#### Data to process ####

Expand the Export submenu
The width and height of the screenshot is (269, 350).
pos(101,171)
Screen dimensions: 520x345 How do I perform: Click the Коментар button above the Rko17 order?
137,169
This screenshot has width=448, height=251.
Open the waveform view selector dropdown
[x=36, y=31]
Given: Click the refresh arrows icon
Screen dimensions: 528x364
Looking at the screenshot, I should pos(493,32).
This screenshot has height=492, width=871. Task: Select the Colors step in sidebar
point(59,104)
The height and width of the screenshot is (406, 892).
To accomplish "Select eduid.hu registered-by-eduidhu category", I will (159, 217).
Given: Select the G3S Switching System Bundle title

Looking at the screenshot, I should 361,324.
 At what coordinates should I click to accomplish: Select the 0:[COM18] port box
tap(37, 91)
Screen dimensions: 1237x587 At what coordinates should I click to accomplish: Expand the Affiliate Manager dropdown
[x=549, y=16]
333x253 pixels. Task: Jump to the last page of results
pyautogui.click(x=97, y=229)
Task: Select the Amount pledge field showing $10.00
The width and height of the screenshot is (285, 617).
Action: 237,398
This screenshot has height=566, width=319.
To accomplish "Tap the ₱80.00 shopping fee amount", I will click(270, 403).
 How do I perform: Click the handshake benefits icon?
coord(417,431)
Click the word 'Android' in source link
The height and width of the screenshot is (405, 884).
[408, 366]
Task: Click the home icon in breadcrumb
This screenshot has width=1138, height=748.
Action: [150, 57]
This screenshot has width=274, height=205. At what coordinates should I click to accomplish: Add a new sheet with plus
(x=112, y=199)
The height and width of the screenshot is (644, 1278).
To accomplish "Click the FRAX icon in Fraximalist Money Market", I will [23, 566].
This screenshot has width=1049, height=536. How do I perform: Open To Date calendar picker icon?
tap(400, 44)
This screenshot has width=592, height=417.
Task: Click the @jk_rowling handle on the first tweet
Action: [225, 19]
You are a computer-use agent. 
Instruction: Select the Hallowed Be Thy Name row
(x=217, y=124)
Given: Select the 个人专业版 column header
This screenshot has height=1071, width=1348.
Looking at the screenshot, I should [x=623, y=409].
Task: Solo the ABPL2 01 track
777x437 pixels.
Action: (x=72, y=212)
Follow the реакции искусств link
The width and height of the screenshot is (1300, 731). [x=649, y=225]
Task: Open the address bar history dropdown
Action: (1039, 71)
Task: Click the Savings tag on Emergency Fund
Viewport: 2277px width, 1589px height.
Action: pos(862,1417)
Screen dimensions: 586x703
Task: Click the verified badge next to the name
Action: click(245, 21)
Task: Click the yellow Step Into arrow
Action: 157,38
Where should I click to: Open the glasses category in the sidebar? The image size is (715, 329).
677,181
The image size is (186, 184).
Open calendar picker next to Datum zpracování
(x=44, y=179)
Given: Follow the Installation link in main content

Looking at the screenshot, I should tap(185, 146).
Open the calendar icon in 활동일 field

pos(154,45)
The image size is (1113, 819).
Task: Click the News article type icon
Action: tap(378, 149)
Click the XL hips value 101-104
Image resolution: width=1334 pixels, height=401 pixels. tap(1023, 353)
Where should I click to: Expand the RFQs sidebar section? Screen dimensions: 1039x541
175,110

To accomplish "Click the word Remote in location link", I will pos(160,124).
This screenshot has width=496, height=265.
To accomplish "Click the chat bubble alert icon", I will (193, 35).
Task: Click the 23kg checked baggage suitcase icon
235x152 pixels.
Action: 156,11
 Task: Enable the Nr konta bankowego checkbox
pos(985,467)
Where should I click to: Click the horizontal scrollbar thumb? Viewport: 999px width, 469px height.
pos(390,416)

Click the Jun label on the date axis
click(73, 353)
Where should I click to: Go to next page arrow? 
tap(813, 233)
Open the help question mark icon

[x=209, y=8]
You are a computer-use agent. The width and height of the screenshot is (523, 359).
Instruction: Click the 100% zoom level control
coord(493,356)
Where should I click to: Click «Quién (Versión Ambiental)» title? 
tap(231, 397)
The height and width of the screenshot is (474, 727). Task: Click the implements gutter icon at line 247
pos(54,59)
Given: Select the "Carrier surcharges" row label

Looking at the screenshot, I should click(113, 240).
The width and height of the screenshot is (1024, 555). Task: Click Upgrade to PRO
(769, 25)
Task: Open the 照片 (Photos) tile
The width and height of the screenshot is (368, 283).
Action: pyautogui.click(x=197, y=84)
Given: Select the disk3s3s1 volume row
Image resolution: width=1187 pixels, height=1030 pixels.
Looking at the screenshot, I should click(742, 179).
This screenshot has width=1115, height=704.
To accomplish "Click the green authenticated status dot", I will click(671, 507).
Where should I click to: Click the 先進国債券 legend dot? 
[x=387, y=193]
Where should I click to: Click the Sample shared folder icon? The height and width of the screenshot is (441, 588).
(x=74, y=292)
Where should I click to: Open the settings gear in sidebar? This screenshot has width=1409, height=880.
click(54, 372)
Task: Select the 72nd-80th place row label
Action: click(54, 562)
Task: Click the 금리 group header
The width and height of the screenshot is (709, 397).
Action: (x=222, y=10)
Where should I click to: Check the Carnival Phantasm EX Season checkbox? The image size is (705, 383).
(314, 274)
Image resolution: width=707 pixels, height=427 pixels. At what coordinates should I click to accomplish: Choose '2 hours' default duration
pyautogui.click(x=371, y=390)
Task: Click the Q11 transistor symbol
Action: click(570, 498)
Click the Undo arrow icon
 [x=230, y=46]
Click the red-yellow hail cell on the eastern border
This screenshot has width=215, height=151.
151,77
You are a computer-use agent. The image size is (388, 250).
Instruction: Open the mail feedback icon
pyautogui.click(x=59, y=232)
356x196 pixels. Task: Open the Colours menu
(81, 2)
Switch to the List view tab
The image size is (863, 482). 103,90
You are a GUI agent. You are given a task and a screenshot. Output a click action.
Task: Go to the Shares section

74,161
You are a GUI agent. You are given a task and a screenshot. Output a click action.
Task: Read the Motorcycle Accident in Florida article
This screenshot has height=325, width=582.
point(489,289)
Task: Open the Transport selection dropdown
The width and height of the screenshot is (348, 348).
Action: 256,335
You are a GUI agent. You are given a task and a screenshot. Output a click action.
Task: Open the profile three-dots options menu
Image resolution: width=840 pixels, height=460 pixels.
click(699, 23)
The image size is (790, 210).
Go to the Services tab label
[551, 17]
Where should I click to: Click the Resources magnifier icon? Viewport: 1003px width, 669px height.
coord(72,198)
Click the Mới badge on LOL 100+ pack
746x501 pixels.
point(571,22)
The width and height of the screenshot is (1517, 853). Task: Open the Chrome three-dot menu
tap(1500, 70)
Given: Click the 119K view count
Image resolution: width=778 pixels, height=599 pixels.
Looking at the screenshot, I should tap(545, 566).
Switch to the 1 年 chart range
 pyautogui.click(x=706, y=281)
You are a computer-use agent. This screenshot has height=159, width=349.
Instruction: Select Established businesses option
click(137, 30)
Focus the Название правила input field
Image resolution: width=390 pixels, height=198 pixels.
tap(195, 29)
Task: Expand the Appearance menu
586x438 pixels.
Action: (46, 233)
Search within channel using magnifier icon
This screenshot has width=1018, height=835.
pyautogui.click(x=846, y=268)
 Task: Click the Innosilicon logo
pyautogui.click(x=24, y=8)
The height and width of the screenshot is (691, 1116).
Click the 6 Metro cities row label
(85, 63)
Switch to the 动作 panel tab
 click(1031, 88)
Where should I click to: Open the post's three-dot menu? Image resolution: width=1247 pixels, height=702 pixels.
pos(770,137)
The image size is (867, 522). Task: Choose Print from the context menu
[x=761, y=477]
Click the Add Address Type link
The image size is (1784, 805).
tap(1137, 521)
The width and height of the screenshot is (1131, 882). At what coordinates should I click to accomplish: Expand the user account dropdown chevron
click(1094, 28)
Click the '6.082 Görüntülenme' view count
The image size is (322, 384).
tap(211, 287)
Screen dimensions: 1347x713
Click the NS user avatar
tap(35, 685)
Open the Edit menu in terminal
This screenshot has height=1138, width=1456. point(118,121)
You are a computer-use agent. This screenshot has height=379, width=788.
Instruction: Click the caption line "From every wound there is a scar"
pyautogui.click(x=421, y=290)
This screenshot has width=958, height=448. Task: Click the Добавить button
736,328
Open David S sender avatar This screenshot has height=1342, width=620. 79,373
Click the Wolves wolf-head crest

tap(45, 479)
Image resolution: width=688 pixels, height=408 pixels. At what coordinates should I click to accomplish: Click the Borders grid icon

####

What is asked
Rewrite the entries starting at the line containing "This screenshot has width=958, height=448." and ending at the line containing "tap(45, 479)", with "avatar" replaced by "icon" and nothing else changed.

The response
This screenshot has width=958, height=448. Task: Click the Добавить button
736,328
Open David S sender icon This screenshot has height=1342, width=620. 79,373
Click the Wolves wolf-head crest

tap(45, 479)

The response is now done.